Abstract

The transformation of Central and Eastern European (CEE) political systems since the double “big bang” of November 1989 in communist Europe and December 1991 in the Soviet Union represents one of the most profound institutional changes in modern political history. This chapter analyses the political cultures in postcommunist Europe and post-Soviet Eurasia in roughly the two decades following these transitions. We compare countries along a continuum from authoritarian to democratic regimes in the years since the big bang. Resonating with the theme of this book, we demonstrate that the course toward democracy has been more successful where the political configuration approaches the features of an “assertive culture,” combining strong support for the principles of democracy with weak support for concrete political institutions. This pattern is more pronounced in the western portions of the postcommunist world and contrasts with an eastern pattern of largely failed attempts at democratization. The eastern nations often display a political culture in which the “allegiant” elements are more pronounced, especially where this tends to be counterproductive to democratic improvements: the concrete political institutions. The postcommunist world’s eruptive transformation produced a massive and compact “fourth wave” of democratization (McFaul 2002). During the Cold War, the region was regarded as the Second World: the camp of one-party states with a dictatorial communist political system and a centrally planned economy.

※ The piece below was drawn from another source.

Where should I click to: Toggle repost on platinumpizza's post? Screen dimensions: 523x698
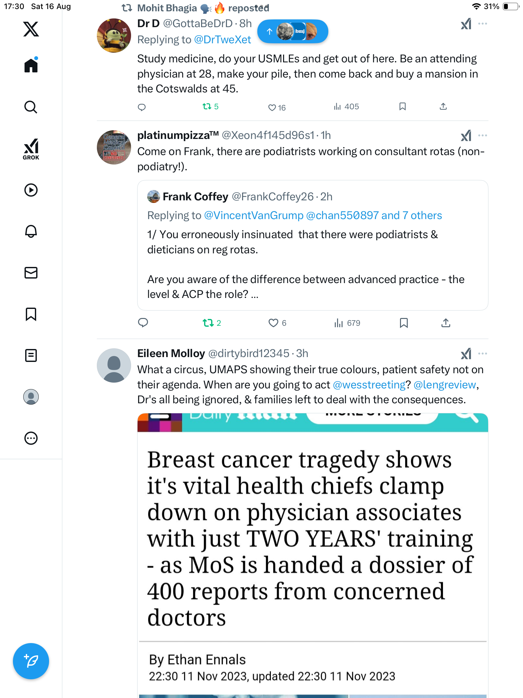(x=208, y=323)
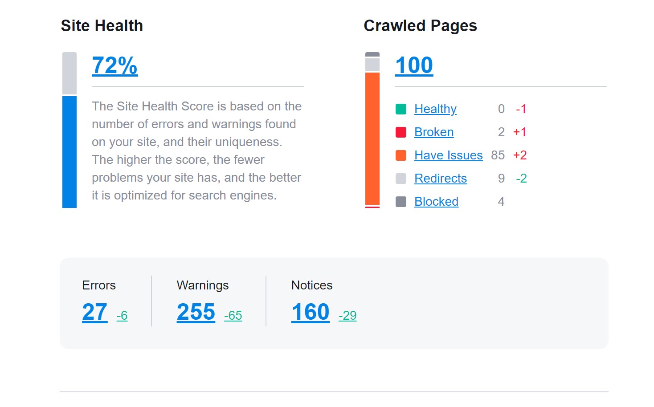Click the dark gray Blocked legend swatch
This screenshot has height=407, width=654.
click(x=401, y=202)
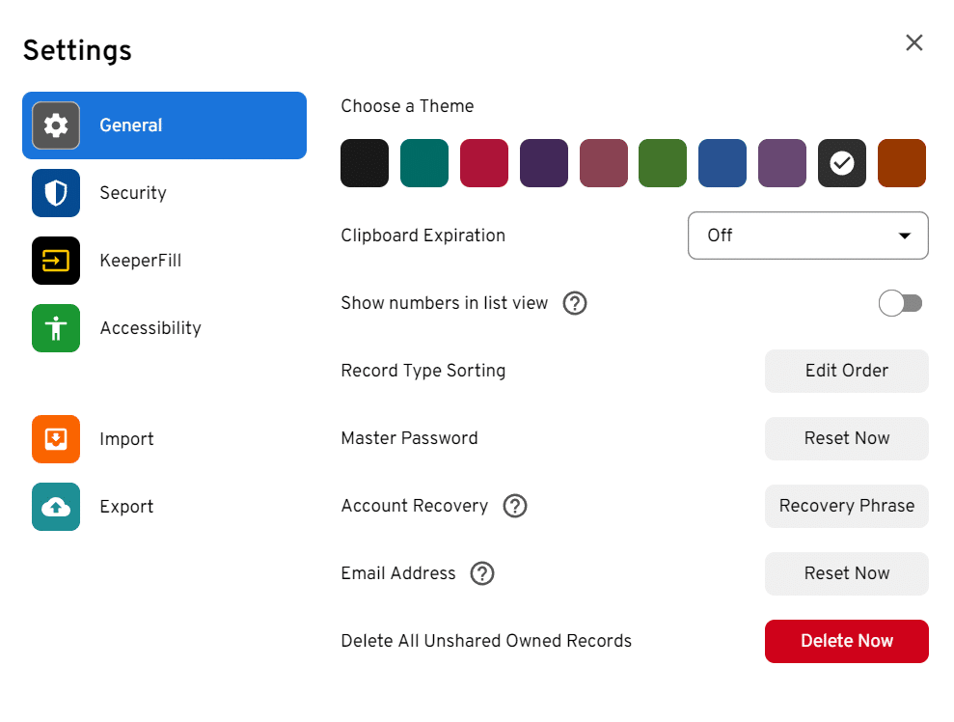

This Second World of communist nations took its final shape with the erection of the Iron Curtain in 1948. The First World of liberal democracies developed a culture that Western scholars described in such terms as “participant liberalism.” They also contrasted it with a culture of “authoritarian statism” in the Second World, which supposedly persisted for more than seventy years in the Soviet Union and for more than forty years in its satellite states in CEE.